Organe essentiel à la vie de tout être humain, mais aussi organe dont les fonctionnalités et les mystères sont encore très largement incompris, le cerveau trouve sa place sous les projecteurs du Musée de la Civilisation, à Québec, et ce jusqu’au 11 mars 2018, dans le cadre de l’exposition Cerveau à la folie.
D’emblée se pose le problème de l’ampleur de la tâche à accomplir. Comment, en effet, réussir à « résumer » le cerveau, alors que tout y semble relié, des interactions sociales à la recherche scientifique, en passant par les émotions, le développement de l’intelligence artificielle, ou encore la maladie mentale?
À l’image de 25x la révolte, présentée dans ce même musée en juin de l’an dernier, Cerveau à la folie se présente comme un condensé du sujet; en effet, s’il aurait été fastidieux de se plonger profondément dans les diverses disciplines liées à l’étude du cerveau – sans compter le niveau de compréhension académique nécessaire pour aller au fond des choses -, les organisateurs ont plutôt choisi d’y aller à grands traits. Quitte à ce que les visiteurs, une fois sortis de la salle, aient envie de se renseigner davantage.
Dans le cadre de cette exposition, le musée se fait non seulement salle de classe, avec une utilisation généreuse et judicieuse d’images et de schémas, mais aussi collection d’objets anciens. Car l’étude du cerveau ne date après tout pas d’hier. Avec ses percées, bien sûr, mais aussi ses incompréhensions, ses expérimentations et ses procédures qui, aujourd’hui, font frémir d’horreur et ont certainement davantage leur place dans des films d’épouvante que dans des hôpitaux et des salles d’opération.
L’exposition prend par ailleurs bien soin d’adopter une position optimiste dans la plupart des sujets abordés, y compris lorsqu’il est question des problèmes de santé mentale, et surtout des troubles du spectre de l’autisme. Ceux-ci sont justement traités comme des opportunités d’en apprendre davantage sur le fonctionnement du cerveau, et comme des possibilités de mieux comprendre ces « 30 à 40% de la population » qui souffriraient d’une forme de problème de santé mentale.
Penser le futur
Outre l’ouverture à l’autre, Cerveau à la folie propose une réflexion sur l’avenir de la recherche sur cet organe encore majoritairement incompris. Devant tant d’avenues possibles, mais aussi devant tant de défis à surmonter, risque-t-on de se décourager? Pas du tout, estime Yves De Koninck, directeur du Centre de recherche CERVO, un organisme qui a collaboré avec le Musée de la Civilisation pour organiser l’exposition.
« C’est certain que c’est la caractéristique du cerveau, cet organe si complexe qui est à la source de tellement de choses dans nos vies… En effet, on pourrait par exemple baisser les bras devant toutes les maladies, ou devant la complexité de cet organe », mentionne-t-il.
« Il faut aussi souligner que l’étude moderne du cerveau, ce que l’on appelle les neurosciences, date d’environ 50 ans. C’est vrai que le problème peut paraître écrasant, mais c’est aussi ce qui est excitant. Je pense qu’il faut s’attaquer au problème morceau par morceau… Ça prend une grande diversité de gens; des chimistes, des psychologues, en passant par des biologistes, des physiciens, des psychiatres, des neurologues, etc. Des gens qui examineront le problème sous tous ses angles. »

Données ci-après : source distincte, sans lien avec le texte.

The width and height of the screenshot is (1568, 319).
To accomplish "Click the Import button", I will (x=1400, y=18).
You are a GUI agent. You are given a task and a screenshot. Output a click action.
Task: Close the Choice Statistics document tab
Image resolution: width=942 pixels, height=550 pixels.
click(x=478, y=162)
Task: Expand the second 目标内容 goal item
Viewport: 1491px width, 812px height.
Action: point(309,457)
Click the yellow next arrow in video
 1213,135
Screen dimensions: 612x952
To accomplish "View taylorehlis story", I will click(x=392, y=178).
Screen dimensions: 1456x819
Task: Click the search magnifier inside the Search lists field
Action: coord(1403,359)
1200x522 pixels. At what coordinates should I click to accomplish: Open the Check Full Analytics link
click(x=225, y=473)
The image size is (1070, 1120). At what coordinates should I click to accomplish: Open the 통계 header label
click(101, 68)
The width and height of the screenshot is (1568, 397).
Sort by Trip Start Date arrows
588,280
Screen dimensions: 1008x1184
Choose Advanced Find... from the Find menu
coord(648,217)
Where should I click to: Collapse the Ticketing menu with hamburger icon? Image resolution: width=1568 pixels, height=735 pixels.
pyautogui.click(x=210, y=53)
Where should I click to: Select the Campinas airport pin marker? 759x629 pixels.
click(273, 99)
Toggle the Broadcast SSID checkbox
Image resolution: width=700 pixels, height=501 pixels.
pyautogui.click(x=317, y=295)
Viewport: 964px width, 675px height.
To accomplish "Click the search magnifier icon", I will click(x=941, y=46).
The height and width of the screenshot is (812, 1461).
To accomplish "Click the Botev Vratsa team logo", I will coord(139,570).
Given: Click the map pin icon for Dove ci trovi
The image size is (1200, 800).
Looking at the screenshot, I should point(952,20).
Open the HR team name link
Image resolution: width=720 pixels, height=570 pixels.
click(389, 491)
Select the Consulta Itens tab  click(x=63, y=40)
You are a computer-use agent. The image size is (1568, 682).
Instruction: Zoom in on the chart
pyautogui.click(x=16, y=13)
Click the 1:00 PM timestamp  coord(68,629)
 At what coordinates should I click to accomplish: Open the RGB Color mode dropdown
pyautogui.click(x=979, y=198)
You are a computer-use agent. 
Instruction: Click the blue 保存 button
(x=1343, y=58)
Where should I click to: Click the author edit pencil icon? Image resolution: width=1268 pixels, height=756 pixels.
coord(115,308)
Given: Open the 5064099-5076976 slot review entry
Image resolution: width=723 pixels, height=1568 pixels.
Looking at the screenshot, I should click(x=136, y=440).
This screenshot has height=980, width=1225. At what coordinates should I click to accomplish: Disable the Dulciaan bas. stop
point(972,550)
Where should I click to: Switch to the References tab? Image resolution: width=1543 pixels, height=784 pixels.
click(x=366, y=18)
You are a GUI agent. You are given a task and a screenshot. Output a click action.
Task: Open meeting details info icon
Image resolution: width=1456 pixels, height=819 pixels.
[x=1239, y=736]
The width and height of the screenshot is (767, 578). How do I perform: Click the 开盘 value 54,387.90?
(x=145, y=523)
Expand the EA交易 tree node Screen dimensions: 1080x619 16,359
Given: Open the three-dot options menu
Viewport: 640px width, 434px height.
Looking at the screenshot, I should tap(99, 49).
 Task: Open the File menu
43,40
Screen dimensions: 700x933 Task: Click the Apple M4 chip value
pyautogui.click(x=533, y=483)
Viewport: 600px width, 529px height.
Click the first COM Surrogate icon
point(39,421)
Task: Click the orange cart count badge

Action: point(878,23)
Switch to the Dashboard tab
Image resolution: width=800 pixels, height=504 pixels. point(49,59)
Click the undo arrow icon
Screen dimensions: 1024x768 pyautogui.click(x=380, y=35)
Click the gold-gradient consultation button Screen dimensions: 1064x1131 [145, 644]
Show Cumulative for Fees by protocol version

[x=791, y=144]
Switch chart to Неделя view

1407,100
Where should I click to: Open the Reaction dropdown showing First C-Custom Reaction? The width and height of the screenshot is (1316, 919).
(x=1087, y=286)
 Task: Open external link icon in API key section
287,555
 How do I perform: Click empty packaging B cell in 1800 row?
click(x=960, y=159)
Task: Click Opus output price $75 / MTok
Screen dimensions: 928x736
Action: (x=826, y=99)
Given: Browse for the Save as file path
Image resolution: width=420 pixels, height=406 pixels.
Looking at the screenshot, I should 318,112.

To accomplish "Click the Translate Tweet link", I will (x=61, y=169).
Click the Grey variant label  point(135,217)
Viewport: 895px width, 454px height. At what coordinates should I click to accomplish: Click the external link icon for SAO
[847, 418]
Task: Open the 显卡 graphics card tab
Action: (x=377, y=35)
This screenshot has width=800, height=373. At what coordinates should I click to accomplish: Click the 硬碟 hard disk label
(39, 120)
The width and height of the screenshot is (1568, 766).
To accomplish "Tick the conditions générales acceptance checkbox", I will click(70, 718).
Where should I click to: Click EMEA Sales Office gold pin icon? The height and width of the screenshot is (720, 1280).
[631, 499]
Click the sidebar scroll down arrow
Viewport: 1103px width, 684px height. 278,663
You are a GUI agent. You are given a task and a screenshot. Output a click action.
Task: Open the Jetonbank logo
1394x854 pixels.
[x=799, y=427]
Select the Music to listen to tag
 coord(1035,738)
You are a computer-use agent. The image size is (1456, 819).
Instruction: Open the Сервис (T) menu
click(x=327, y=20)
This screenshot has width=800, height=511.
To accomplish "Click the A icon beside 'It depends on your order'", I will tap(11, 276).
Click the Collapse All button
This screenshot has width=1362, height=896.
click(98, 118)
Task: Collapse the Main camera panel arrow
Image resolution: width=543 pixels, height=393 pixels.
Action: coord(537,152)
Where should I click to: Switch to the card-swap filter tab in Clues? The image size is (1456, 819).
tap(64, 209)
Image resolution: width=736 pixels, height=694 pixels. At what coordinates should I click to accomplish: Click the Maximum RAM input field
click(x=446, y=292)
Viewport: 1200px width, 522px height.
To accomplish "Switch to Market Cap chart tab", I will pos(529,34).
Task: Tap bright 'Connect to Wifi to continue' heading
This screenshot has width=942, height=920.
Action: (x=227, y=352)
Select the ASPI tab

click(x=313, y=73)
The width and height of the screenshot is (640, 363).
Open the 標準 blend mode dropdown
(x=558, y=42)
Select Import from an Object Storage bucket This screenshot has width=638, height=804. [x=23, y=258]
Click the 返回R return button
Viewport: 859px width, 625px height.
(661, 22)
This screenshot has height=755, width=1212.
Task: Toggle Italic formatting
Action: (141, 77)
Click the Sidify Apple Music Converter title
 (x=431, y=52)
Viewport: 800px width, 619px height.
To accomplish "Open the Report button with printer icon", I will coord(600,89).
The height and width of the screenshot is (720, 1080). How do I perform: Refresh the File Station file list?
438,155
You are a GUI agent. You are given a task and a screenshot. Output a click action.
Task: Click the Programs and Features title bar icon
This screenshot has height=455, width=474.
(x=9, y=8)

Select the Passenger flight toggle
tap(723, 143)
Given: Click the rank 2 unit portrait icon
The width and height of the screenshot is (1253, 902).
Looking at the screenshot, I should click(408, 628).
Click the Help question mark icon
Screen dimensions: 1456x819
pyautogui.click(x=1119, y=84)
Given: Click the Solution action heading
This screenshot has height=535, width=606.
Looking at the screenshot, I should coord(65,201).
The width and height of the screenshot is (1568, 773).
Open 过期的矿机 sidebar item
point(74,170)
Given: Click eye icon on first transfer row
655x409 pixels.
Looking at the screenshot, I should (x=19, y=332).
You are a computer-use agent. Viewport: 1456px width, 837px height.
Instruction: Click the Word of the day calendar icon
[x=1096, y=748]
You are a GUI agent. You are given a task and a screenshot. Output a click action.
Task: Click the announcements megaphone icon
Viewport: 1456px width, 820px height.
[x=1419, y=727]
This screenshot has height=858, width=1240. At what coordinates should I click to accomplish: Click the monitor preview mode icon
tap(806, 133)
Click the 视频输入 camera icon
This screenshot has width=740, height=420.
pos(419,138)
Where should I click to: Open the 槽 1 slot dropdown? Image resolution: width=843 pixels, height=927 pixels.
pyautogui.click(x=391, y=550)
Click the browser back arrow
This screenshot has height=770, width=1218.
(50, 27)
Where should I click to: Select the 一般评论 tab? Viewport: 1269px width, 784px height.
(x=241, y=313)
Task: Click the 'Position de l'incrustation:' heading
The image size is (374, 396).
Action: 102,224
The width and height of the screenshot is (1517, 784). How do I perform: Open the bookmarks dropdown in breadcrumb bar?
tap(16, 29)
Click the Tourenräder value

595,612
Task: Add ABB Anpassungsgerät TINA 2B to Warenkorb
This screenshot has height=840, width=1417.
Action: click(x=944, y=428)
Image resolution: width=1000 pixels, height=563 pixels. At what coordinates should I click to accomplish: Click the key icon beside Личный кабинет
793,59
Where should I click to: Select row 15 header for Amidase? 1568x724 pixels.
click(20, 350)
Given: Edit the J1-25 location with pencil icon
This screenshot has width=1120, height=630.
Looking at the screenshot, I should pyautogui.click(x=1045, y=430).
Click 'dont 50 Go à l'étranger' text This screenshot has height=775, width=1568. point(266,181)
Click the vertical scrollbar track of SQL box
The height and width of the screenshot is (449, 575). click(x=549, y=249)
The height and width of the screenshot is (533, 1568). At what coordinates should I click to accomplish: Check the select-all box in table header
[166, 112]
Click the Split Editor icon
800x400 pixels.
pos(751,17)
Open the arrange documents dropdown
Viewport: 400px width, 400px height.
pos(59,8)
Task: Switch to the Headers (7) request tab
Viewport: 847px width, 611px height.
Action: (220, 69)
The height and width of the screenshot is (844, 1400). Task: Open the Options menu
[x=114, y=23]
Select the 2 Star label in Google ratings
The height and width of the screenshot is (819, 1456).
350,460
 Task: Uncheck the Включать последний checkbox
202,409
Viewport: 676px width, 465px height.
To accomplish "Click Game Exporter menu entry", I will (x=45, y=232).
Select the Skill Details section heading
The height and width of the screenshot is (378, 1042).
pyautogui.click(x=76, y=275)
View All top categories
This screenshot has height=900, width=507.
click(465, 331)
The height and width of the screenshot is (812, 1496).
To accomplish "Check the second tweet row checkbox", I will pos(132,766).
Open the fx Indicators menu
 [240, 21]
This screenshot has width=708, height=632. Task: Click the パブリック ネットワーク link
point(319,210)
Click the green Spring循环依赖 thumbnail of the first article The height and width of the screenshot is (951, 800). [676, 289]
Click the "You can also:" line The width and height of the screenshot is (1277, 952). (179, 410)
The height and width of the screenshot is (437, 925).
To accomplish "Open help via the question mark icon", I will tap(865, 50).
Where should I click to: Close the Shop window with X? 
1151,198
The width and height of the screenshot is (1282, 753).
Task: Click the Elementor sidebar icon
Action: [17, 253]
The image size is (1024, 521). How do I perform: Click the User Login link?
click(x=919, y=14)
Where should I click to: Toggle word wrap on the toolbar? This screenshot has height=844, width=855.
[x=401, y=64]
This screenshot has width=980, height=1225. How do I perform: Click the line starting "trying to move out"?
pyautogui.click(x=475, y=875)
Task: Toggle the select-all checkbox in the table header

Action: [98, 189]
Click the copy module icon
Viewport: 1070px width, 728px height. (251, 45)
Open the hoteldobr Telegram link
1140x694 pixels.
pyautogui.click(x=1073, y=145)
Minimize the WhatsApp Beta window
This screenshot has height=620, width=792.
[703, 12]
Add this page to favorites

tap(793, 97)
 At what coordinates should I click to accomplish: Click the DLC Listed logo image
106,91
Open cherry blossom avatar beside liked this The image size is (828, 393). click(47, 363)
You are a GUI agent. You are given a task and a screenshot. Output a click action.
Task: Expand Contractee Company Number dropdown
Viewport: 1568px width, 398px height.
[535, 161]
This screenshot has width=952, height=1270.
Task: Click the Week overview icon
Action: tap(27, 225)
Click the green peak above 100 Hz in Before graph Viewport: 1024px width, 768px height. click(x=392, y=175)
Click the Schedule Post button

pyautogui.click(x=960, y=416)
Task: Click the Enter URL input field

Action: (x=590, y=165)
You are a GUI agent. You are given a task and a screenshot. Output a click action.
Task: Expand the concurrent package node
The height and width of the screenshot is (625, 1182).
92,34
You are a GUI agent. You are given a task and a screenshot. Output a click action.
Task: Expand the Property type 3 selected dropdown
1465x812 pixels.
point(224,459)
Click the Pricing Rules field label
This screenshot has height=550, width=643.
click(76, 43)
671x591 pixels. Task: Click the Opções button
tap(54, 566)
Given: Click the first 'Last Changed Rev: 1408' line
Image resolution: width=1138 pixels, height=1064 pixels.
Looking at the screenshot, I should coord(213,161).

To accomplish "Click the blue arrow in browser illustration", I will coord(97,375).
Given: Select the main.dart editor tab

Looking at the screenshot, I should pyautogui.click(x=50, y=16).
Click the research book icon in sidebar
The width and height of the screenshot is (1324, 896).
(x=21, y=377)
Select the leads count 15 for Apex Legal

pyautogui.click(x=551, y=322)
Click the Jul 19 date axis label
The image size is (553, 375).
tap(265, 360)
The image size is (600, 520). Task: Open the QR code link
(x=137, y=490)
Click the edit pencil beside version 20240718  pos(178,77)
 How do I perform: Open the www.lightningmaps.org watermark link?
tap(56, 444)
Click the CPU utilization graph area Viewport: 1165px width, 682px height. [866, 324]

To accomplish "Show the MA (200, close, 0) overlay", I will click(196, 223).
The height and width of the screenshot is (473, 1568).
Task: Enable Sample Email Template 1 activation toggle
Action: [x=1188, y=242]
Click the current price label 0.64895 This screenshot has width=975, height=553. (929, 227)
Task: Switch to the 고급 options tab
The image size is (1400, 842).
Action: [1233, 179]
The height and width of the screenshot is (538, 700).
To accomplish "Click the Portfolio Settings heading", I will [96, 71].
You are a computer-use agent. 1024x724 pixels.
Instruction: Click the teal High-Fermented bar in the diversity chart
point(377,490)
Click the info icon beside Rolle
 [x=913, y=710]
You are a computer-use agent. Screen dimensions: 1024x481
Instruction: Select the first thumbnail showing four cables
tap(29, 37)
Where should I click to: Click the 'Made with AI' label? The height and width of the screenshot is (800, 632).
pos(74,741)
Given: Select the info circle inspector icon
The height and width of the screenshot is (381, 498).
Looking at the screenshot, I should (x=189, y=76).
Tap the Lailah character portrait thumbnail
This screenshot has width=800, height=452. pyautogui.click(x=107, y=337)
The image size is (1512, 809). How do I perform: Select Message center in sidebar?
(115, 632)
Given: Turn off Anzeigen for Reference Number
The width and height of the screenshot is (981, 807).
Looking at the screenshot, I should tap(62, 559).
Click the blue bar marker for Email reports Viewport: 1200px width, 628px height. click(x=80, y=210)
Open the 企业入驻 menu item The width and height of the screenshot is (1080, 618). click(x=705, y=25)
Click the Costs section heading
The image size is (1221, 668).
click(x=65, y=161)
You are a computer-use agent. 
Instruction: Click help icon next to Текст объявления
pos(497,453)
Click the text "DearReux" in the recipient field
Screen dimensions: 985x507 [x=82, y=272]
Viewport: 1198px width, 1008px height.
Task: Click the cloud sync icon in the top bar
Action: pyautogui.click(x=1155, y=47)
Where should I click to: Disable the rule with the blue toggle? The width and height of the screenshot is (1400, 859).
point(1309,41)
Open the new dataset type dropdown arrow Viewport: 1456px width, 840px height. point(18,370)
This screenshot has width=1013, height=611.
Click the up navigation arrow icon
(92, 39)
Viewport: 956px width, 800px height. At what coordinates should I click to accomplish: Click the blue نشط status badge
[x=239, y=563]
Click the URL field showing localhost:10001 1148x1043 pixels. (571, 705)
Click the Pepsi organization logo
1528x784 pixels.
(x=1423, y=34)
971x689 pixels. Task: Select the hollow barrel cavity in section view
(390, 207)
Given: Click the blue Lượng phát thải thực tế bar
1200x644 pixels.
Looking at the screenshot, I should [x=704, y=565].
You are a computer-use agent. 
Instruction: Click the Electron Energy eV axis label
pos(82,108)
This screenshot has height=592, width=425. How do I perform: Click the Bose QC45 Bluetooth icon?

Pour M. De Koninck, il est essentiel de surmonter les divers obstacles et mieux comprendre cette masse grisâtre qui siège à l’intérieur de nos crânes, sans quoi la société risque de tomber dans le mysticisme. Et si le mysticisme est une bonne chose dans certains cas, poursuit-il, lorsqu’il est question de la santé humaine, le phénomène mène habituellement à des résultats tout sauf reluisants… Comme en témoignent les anciennes méthodes consistant à enfermer les épileptiques dans des asiles, ou une trousse de trépanation richement ouvragée qui donne un peu froid dans le dos, dans la salle d’exposition.
L’étude du cerveau, c’est aussi le questionnement sur le développement de l’intelligence artificielle, à une époque où l’apprentissage profond, les voitures autonomes et autres algorithmes font régulièrement les manchettes. Cerveau à la folie se penche brièvement sur la question, mais si la littérature et le cinéma de science-fiction regorgent de récits terrifiants de robots déclarant la guerre à leurs créateurs, Yves De Koninck, lui, croit non seulement que cette percée de la conscience artificielle n’est pas pour demain, mais qu’il est aussi dommageable de s’inquiéter à l’avance des possibles répercussions des avancées scientifiques et technologiques dans ce domaine.
Gare au mysticisme!, répète-t-il. Car en ce qui concerne le cerveau, comme pour la recherche scientifique dans son ensemble, l’ignorance n’est jamais la bonne solution.